The workmanship on the boat itself showed the craft of a river carpenter. The frame was braced fore and aft and athwartship, against strains and gales. In each corner of the cabin was a little trap, which might be raised to reveal whether the boat was wet or dry, and supply a place in which things could be hidden or stored. In one corner stood a large tin bilge pump, and holes above the gunwale with shutters over them enabled the skipper to pump out any water that might seep through in a storm.

The boat was equipped with three hundred feet of new half-inch handy line coiled dry under the cot; the inch bow and stem mooring lines had hooks under the wide eaves of the bow and stern, on the walls; an anchor, with one hundred and fifty feet of inch line, rested in a locker on the stern, to swing in an eddy or hold the boat off the banks against the strain of the bow lines—as the gasolene marauder had hauled off his boat.

The more accustomed Delia became to river living, the more she was satisfied with her boat. If she paid a good price for it, she had been well and fairly treated, and the old river ship carpenter had built and well found her boat for her.

She retired on this night with a new feeling of satisfaction, and with no qualms of fear.
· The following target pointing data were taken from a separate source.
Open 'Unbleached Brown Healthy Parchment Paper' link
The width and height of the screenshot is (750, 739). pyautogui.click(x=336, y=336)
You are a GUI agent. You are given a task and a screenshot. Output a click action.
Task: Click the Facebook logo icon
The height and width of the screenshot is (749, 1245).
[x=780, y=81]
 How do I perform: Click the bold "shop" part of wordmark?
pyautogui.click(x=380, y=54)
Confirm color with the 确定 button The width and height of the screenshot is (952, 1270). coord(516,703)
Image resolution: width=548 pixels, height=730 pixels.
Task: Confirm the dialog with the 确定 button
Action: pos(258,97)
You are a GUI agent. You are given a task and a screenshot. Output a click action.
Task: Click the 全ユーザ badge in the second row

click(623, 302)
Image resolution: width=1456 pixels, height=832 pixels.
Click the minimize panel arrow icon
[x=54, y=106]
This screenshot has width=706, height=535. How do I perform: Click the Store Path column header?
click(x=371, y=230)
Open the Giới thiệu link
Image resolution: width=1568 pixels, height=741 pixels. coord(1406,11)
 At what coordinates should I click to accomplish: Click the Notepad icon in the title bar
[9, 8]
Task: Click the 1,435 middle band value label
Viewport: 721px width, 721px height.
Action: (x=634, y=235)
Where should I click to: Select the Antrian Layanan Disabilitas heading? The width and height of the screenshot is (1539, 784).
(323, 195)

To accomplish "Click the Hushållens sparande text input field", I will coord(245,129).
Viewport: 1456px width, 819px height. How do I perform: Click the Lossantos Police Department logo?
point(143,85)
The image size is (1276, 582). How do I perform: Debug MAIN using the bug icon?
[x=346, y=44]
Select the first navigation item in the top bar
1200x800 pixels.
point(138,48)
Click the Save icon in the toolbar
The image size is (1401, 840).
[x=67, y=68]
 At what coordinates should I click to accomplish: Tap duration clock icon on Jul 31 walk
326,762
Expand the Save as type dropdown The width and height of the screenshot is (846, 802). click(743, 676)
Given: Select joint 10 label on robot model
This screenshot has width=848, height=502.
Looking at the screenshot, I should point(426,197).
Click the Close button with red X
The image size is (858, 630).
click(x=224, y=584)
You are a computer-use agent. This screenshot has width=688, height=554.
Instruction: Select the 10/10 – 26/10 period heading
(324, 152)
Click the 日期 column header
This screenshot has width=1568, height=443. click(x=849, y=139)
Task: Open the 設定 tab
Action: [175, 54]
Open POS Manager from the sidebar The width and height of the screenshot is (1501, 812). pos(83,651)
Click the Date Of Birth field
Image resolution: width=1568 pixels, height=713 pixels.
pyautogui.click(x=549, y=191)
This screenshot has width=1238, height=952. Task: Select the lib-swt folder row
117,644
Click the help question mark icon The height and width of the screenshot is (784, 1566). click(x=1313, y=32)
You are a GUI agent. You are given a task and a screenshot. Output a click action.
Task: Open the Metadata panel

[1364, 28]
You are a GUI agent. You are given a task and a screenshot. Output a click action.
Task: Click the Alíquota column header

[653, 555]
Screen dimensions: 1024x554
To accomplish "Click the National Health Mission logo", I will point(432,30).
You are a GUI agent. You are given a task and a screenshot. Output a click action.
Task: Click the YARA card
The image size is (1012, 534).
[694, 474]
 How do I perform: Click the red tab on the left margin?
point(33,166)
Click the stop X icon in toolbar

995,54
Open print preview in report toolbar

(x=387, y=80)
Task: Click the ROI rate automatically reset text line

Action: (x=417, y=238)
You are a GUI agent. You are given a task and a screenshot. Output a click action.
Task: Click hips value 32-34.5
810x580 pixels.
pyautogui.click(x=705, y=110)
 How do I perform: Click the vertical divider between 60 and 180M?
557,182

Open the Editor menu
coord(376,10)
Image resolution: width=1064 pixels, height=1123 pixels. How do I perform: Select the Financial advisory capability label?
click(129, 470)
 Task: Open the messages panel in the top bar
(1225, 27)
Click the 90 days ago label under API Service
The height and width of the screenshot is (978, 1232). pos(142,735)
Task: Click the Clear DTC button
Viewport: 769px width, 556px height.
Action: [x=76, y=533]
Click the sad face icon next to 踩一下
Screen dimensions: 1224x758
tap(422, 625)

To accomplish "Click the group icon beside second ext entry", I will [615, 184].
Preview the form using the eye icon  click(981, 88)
Her thirty-eight calibre automatic guaranteed her against intrusion. Her experience had proved that she could take care of herself without question.

She yielded to an impulse to say a prayer which was of thanks, blew out her light, and retired. For a time she listened to the spattering and pattering of the waves along the hull, and then drifted into sleep from which she did not awaken till after sunrise in the morning.

When she stepped out to look at the gay river from the stern deck, she was surprised to see the gasolene crusier still moored to the bank. She had expected it to be gone.

"Why—why, he must have—perhaps he's drowned!" she whispered, her imagination bringing up the possibility that she had shot too well.

Then she wondered if he might not have crawled back on board the motorboat and be lying there injured. This thought worried her, and she hurried down the bank, not neglecting to take her automatic with her.

She hailed the cruiser from the bank several times, and hearing no reply she climbed on board. It was a clean boat, and except for the odour of cigarettes and a medicine of fragrant smell, it offered no offence to her mind.

The motor was housed in neatly, and the boat was well and handsomely built. It had no name. There was a gun cabinet and a desk built in at the cabin ends of the two narrow staterooms. On the locker seats were stacks of newspapers. A smoking jacket was thrown upon the table with masculine untidiness. The galley contained a few dishes, scraped clean, which needed washing.

She stood in the cabin a long time, wondering what to do. She knew now that the raider, the river pirate, had not returned to his boat. Whether he was dead or alive she could only guess. With difficulty she confronted the situation from the viewpoint of the people to whose customs she had determined to adapt herself.

"I've captured it!" she thought, her cheeks growing warm. "I'd better keep it till I find out whose it really is."

Accordingly, she freed the bow line and hauled in the anchor which was over the stern. Then the boat, which was about thirty-three feet long, floated up the eddy and she pulled it in alongside her houseboat and made it fast, bow and stern, with fenders between the hulls.

She cleaned house in her capture; scrubbed and aired and shook out everything. She ransacked her prize, seeking to discover whose it was. In one locker she found a black sheetiron box, which was locked. She picked the lock with a wire hairpin and cried out with astonishment at what she saw within:

There was a thick brick of yellow-back currency the top bill of which was for one hundred dollars. Besides this brick was a square, black leather case, and when she opened it there were long, narrow envelopes by the score. She unfolded one, and uttered a cry:

"Why—it's a diamond. They've all got diamonds in them!"